(Beginning of Text shown)

We injected the AAV into only the hypothalamus in one hemisphere, which resulted in unilateral expression of hM3Dq-mCherry (Fig. 2A), so that the hypothalamus in the other hemisphere provides an internal control. After clozapine injection to activate hM3Dq, c-Fos expression was higher on the hemisphere with hM3Dq expression compared with the other hemisphere without the receptor (Fig. 2A); 84.4 ± 9.1% of orexin neurons in the injected hemisphere (304 orexin neurons counted in five mice) were positive for c-Fos and orexin, whereas only 9.3 ± 1.7% of orexin neurons in the uninjected hemisphere (323 orexin neurons counted in the same five mice) were positive for c-Fos and orexin (Fig. 2B). The strong c-Fos signal in the arcuate nuclei likely arose from the dense innervation by orexin neurons (6). In contrast to the DREADD group of transgenic mice with Cre expression in orexin neurons, the control group of wild-type animals also received the AAV injection but yielded little c-Fos signal (SI Appendix, Fig. S1).

Having examined c-Fos expression to reveal increased neuronal activities in orexin neurons and their downstream neurons in the DREADD group, we next tested for the specific activation of orexin neurons, by recording from acute brain slices expressing DREADD receptors. We selected neurons that were positive for the mCherry fluorescence for whole-cell patch-clamp recordings. Application of 5 μM clozapine locally to the orexin neuron under recording induced rapid and sustained firing of action potentials (Fig. 2C); 65 ± 14 (n = 5) action potentials were recorded during the first minute following the clozapine application in the hM3Dq-positive cells, whereas 0.2 ± 0.45 were recorded in the control cells (Fig. 2D). Cells that did not express the hM3Dq receptors exhibited no change in action potential firing upon the application of clozapine.

Activation of Orexin Neurons Facilitates Emergence from Anesthesia.

To test whether activation of orexin neurons could change the speed of emergence from anesthesia, we performed the emergence test of mice under isoflurane anesthesia. Similar to the timing for the c-Fos staining, the experiment was performed during the day when the orexin neuronal activity was low. Clozapine or saline was intraperitoneally injected into orexin-Cre mice that had received bilateral stereotaxic injections of AAV-hSyn-DIO-hM3D(Gq)-mCherry at least 2 wk before the i.p. injection (Fig. 3A). After 10 min of recovery following the i.p. injection, the animals were exposed to 2% isoflurane for 30 min. The duration from the end of the isoflurane exposure to the return of the righting reflex (RoRR) was recorded (emergence time). This procedure was repeated two more times with 10 min of recovery in between, so the emergence time was assessed at 40, 80, and 120 min after the i.p. injection. Transgenic orexin-Cre mice without AAV injections received the same dose of clozapine or saline and served as control, revealing no significant effect of clozapine on emergence from anesthesia (Fig. 3B).

(End of Text shown)

> **Assignment**:
In the excerpt on activating orexin neurons, at what concentration and for how long were the mice exposed to isoflurane? These lines come from a separate source.

(Beginning of Stored data)

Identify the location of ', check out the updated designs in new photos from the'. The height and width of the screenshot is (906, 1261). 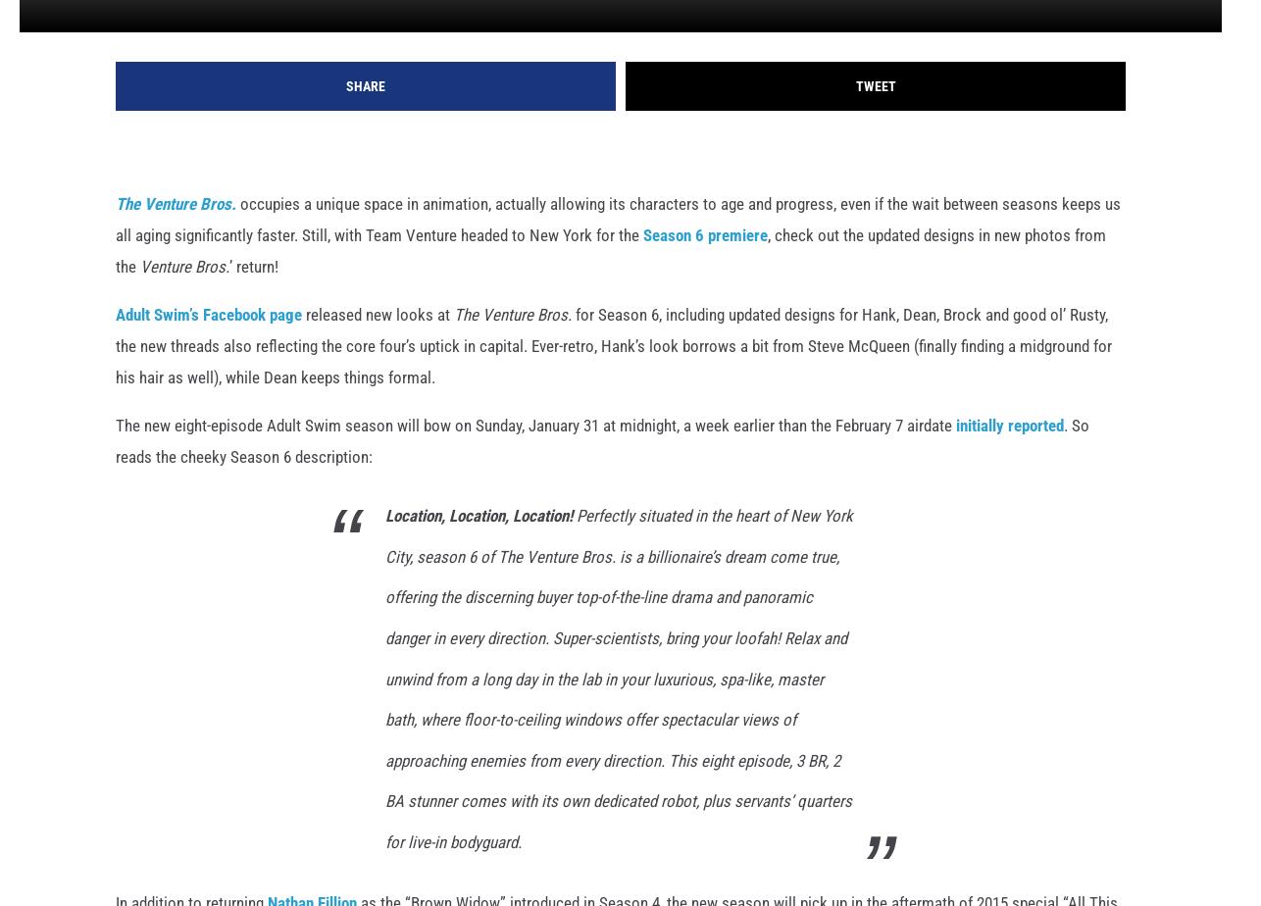
(609, 282).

(End of Stored data)

> **Solution**:
2% isoflurane for 30 minutes.